• [問題と課題]
1. 和食料理人の記事によると、赤澤さんがワーキングホリデービザでベルリンに住み始めたのはいつですか？
2. 和食料理人の記事のうち、「そんな典型的なバーで土日夜限」で始まり「在・労働許可を得ようと申請。」までの部分を一字一句たがえずに書き写してください。
─── ページ抜粋
3度目の挑戦でビザ取得。「海外で和食」が自分の道 赤澤真智子さん
シャッシャッシャッ……と米をとぎ、野菜を切る。仕込みの済んだ素材を鍋で温める。炊きたてのご飯を丼によそり、「どうぞ」と出されたのは正真正銘、日本の牛丼です。
ここはベルリン・ノイケルンにあるバー "Broschek"(ブロシェク)。
近年このエリアは、ヒップな外国人が集まる場所に様変わりしましたが、このバーはそうした流行には左右されない、昔ながらのベルリンのたたずまいです。
そんな典型的なバーで土日夜限定で注文できるのが、牛丼とすき焼き丼。作っているのは、日本で和食修行をした料理人・赤澤真智子さんです。
■2回とも却下されたビザ申請
赤澤さんは現在、フリーランスの和食料理人としてベルリンの飲食店で和食を提供したり、ケータリングや期間限定のポップアップレストランを開いたりしています。
そのひとつが、バー "Broschek"での週末限定牛丼。今年から始まった、定期的な仕事です。お客さんは現地人が中心で、牛丼を知らない人がほとんど。しかし、写真入り看板や食材・調理法をメニューに明記することで、1日に10食でることもあるそうです。
順調に見えるドイツ生活ですが、じつはここに至るまでには長い道のりがありました。滞在許可申請が2回も却下され、3度目の正直で自営業としてようやく滞在・労働できるようになったのです。
赤澤さんがワーキングホリデービザでベルリンに住み始めたのは、2014年1月のこと。日本で和食修業を行い、最初からベルリンの日本食レストランで働くことを目標にやってきました。
ベルリンでの最初の職場は、寿司レストラン。ワーホリビザなら1年間ドイツで無制限に働けますが、ずっとドイツに住みたかった赤澤さんは、このレストランで料理人として滞在・労働許可を得ようと申請。
──────
─── 一覧
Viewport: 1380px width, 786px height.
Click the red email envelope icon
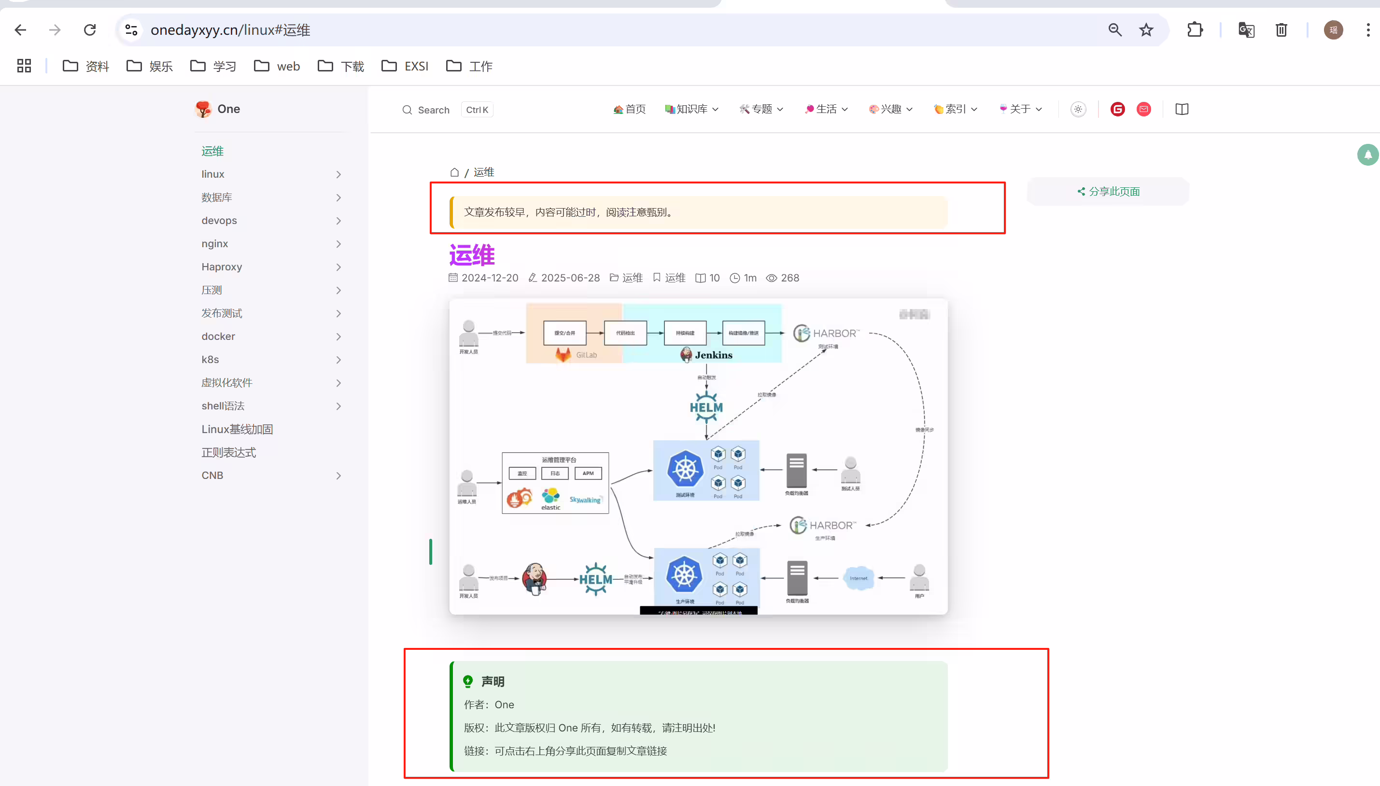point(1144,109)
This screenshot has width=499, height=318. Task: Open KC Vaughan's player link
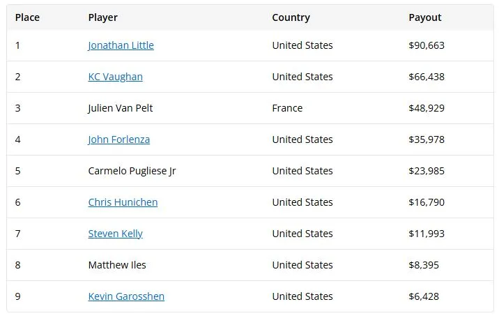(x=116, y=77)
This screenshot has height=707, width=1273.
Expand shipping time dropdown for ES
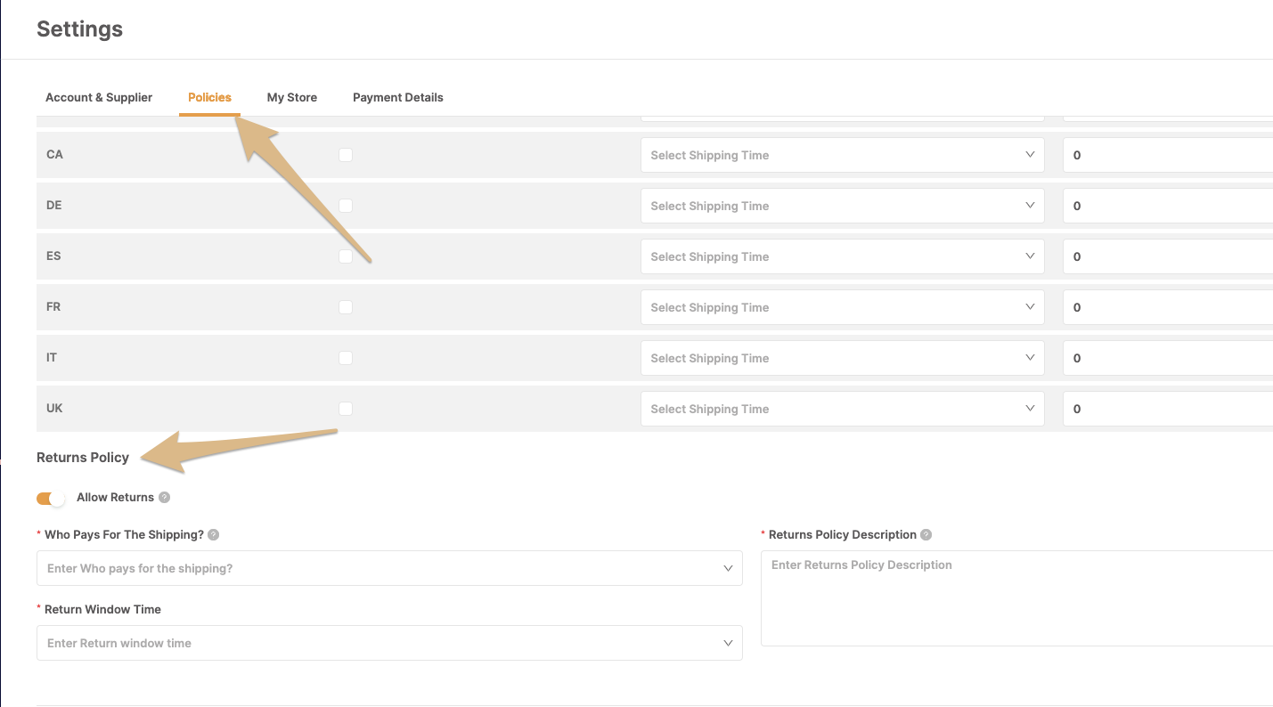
──────
• [各問の解答]
1. 2014年1月です。

2.
そんな典型的なバーで土日夜限定で注文できるのが、牛丼とすき焼き丼。作っているのは、日本で和食修行をした料理人・赤澤真智子さんです。
■2回とも却下されたビザ申請
赤澤さんは現在、フリーランスの和食料理人としてベルリンの飲食店で和食を提供したり、ケータリングや期間限定のポップアップレストランを開いたりしています。
そのひとつが、バー "Broschek"での週末限定牛丼。今年から始まった、定期的な仕事です。お客さんは現地人が中心で、牛丼を知らない人がほとんど。しかし、写真入り看板や食材・調理法をメニューに明記することで、1日に10食でることもあるそうです。
順調に見えるドイツ生活ですが、じつはここに至るまでには長い道のりがありました。滞在許可申請が2回も却下され、3度目の正直で自営業としてようやく滞在・労働できるようになったのです。
赤澤さんがワーキングホリデービザでベルリンに住み始めたのは、2014年1月のこと。日本で和食修業を行い、最初からベルリンの日本食レストランで働くことを目標にやってきました。
ベルリンでの最初の職場は、寿司レストラン。ワーホリビザなら1年間ドイツで無制限に働けますが、ずっとドイツに住みたかった赤澤さんは、このレストランで料理人として滞在・労働許可を得ようと申請。